Task directions - Rewrite the records below, changing "computer-use agent" to "screen automation agent" and leaving everything else as it is.

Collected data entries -
━━━━━━━━

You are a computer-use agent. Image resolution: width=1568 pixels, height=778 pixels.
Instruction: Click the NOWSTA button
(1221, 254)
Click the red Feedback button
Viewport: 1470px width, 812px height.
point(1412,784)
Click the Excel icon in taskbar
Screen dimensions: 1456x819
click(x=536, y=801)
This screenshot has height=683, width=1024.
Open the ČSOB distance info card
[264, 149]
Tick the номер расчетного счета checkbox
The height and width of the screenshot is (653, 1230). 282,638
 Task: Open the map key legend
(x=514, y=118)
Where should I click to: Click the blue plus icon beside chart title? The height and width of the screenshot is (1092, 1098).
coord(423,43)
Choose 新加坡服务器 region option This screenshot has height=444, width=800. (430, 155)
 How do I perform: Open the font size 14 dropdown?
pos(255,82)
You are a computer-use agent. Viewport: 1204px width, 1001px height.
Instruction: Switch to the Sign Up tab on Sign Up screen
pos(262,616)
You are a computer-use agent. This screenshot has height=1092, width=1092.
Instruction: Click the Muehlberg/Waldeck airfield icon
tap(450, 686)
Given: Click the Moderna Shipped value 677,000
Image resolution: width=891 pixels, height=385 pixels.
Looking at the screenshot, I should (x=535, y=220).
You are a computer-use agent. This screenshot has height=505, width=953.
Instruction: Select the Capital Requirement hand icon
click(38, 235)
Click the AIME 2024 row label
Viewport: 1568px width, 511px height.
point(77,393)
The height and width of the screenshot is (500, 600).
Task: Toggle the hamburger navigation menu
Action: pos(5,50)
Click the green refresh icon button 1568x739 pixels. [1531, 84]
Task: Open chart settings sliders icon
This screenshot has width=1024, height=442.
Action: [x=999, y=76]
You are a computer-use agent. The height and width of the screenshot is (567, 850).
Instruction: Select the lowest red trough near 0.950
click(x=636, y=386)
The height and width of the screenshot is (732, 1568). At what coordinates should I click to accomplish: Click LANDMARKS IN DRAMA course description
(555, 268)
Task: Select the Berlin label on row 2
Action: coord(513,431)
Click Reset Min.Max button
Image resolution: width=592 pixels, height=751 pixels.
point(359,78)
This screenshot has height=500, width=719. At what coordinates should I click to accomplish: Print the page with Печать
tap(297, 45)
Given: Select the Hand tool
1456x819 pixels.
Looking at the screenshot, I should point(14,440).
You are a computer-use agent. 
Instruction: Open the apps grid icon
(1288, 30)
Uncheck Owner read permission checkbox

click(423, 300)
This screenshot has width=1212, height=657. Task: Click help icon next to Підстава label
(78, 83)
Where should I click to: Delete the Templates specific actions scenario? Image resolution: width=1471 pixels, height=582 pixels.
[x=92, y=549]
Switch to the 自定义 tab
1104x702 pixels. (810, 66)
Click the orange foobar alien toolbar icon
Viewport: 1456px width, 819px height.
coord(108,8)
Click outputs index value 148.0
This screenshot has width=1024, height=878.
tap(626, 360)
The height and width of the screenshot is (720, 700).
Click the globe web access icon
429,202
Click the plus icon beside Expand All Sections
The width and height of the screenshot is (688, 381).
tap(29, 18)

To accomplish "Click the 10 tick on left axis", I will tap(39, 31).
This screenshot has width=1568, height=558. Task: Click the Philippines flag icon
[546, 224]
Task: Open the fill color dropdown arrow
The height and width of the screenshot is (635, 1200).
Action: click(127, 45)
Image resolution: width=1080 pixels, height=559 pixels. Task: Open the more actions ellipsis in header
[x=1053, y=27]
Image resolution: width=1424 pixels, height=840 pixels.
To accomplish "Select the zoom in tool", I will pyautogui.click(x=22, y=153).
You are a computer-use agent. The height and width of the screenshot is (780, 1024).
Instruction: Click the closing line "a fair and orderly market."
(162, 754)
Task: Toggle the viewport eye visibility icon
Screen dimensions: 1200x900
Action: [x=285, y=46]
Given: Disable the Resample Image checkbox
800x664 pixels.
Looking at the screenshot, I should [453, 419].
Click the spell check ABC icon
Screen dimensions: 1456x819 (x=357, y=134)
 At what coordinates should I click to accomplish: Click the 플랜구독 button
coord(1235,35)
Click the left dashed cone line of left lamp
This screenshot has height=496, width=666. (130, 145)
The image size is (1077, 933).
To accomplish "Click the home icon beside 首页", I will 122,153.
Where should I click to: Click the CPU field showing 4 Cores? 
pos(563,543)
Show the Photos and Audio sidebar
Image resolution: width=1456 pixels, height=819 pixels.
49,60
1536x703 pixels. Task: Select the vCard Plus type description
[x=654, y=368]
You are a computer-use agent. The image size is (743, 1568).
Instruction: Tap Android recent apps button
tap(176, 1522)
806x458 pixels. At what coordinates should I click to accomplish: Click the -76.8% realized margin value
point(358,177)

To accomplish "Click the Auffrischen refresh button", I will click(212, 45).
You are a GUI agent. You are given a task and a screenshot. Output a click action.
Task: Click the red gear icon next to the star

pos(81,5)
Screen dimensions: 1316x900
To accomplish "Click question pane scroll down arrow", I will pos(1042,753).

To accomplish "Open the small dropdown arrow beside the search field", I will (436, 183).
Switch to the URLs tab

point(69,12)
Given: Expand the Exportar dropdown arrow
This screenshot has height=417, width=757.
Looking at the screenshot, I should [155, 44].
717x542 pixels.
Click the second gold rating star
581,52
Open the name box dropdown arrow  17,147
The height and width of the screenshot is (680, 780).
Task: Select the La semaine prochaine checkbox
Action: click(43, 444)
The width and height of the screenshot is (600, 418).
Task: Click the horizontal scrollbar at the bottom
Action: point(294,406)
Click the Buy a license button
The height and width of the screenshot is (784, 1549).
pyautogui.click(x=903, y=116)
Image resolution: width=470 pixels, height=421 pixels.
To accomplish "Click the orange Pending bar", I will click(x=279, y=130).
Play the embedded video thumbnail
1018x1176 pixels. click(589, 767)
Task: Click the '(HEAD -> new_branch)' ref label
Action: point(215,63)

━━━━━━━━

Answer to this task -
You are a screen automation agent. Image resolution: width=1568 pixels, height=778 pixels.
Instruction: Click the NOWSTA button
(1221, 254)
Click the red Feedback button
Viewport: 1470px width, 812px height.
point(1412,784)
Click the Excel icon in taskbar
Screen dimensions: 1456x819
click(x=536, y=801)
This screenshot has height=683, width=1024.
Open the ČSOB distance info card
[264, 149]
Tick the номер расчетного счета checkbox
The height and width of the screenshot is (653, 1230). 282,638
 Task: Open the map key legend
(x=514, y=118)
Where should I click to: Click the blue plus icon beside chart title? The height and width of the screenshot is (1092, 1098).
coord(423,43)
Choose 新加坡服务器 region option This screenshot has height=444, width=800. (430, 155)
 How do I perform: Open the font size 14 dropdown?
pos(255,82)
You are a screen automation agent. Viewport: 1204px width, 1001px height.
Instruction: Switch to the Sign Up tab on Sign Up screen
pos(262,616)
You are a screen automation agent. This screenshot has height=1092, width=1092.
Instruction: Click the Muehlberg/Waldeck airfield icon
tap(450, 686)
Given: Click the Moderna Shipped value 677,000
Image resolution: width=891 pixels, height=385 pixels.
Looking at the screenshot, I should (x=535, y=220).
You are a screen automation agent. This screenshot has height=505, width=953.
Instruction: Select the Capital Requirement hand icon
click(38, 235)
Click the AIME 2024 row label
Viewport: 1568px width, 511px height.
point(77,393)
The height and width of the screenshot is (500, 600).
Task: Toggle the hamburger navigation menu
Action: pos(5,50)
Click the green refresh icon button 1568x739 pixels. [1531, 84]
Task: Open chart settings sliders icon
This screenshot has width=1024, height=442.
Action: [x=999, y=76]
You are a screen automation agent. The height and width of the screenshot is (567, 850).
Instruction: Select the lowest red trough near 0.950
click(x=636, y=386)
The height and width of the screenshot is (732, 1568). At what coordinates should I click to accomplish: Click LANDMARKS IN DRAMA course description
(555, 268)
Task: Select the Berlin label on row 2
Action: coord(513,431)
Click Reset Min.Max button
Image resolution: width=592 pixels, height=751 pixels.
point(359,78)
This screenshot has height=500, width=719. At what coordinates should I click to accomplish: Print the page with Печать
tap(297, 45)
Given: Select the Hand tool
1456x819 pixels.
Looking at the screenshot, I should point(14,440).
You are a screen automation agent. 
Instruction: Open the apps grid icon
(1288, 30)
Uncheck Owner read permission checkbox

click(423, 300)
This screenshot has width=1212, height=657. Task: Click help icon next to Підстава label
(78, 83)
Where should I click to: Delete the Templates specific actions scenario? Image resolution: width=1471 pixels, height=582 pixels.
[x=92, y=549]
Switch to the 自定义 tab
1104x702 pixels. (810, 66)
Click the orange foobar alien toolbar icon
Viewport: 1456px width, 819px height.
coord(108,8)
Click outputs index value 148.0
This screenshot has width=1024, height=878.
tap(626, 360)
The height and width of the screenshot is (720, 700).
Click the globe web access icon
429,202
Click the plus icon beside Expand All Sections
The width and height of the screenshot is (688, 381).
tap(29, 18)

To accomplish "Click the 10 tick on left axis", I will tap(39, 31).
This screenshot has width=1568, height=558. Task: Click the Philippines flag icon
[546, 224]
Task: Open the fill color dropdown arrow
The height and width of the screenshot is (635, 1200).
Action: click(127, 45)
Image resolution: width=1080 pixels, height=559 pixels. Task: Open the more actions ellipsis in header
[x=1053, y=27]
Image resolution: width=1424 pixels, height=840 pixels.
To accomplish "Select the zoom in tool", I will pyautogui.click(x=22, y=153).
You are a screen automation agent. The height and width of the screenshot is (780, 1024).
Instruction: Click the closing line "a fair and orderly market."
(162, 754)
Task: Toggle the viewport eye visibility icon
Screen dimensions: 1200x900
Action: [x=285, y=46]
Given: Disable the Resample Image checkbox
800x664 pixels.
Looking at the screenshot, I should [453, 419].
Click the spell check ABC icon
Screen dimensions: 1456x819 (x=357, y=134)
 At what coordinates should I click to accomplish: Click the 플랜구독 button
coord(1235,35)
Click the left dashed cone line of left lamp
This screenshot has height=496, width=666. (130, 145)
The image size is (1077, 933).
To accomplish "Click the home icon beside 首页", I will 122,153.
Where should I click to: Click the CPU field showing 4 Cores? 
pos(563,543)
Show the Photos and Audio sidebar
Image resolution: width=1456 pixels, height=819 pixels.
49,60
1536x703 pixels. Task: Select the vCard Plus type description
[x=654, y=368]
You are a screen automation agent. The image size is (743, 1568).
Instruction: Tap Android recent apps button
tap(176, 1522)
806x458 pixels. At what coordinates should I click to accomplish: Click the -76.8% realized margin value
point(358,177)

To accomplish "Click the Auffrischen refresh button", I will click(212, 45).
You are a GUI agent. You are given a task and a screenshot. Output a click action.
Task: Click the red gear icon next to the star

pos(81,5)
Screen dimensions: 1316x900
To accomplish "Click question pane scroll down arrow", I will pos(1042,753).

To accomplish "Open the small dropdown arrow beside the search field", I will (436, 183).
Switch to the URLs tab

point(69,12)
Given: Expand the Exportar dropdown arrow
This screenshot has height=417, width=757.
Looking at the screenshot, I should [155, 44].
717x542 pixels.
Click the second gold rating star
581,52
Open the name box dropdown arrow  17,147
The height and width of the screenshot is (680, 780).
Task: Select the La semaine prochaine checkbox
Action: click(43, 444)
The width and height of the screenshot is (600, 418).
Task: Click the horizontal scrollbar at the bottom
Action: point(294,406)
Click the Buy a license button
The height and width of the screenshot is (784, 1549).
pyautogui.click(x=903, y=116)
Image resolution: width=470 pixels, height=421 pixels.
To accomplish "Click the orange Pending bar", I will click(x=279, y=130).
Play the embedded video thumbnail
1018x1176 pixels. click(589, 767)
Task: Click the '(HEAD -> new_branch)' ref label
Action: point(215,63)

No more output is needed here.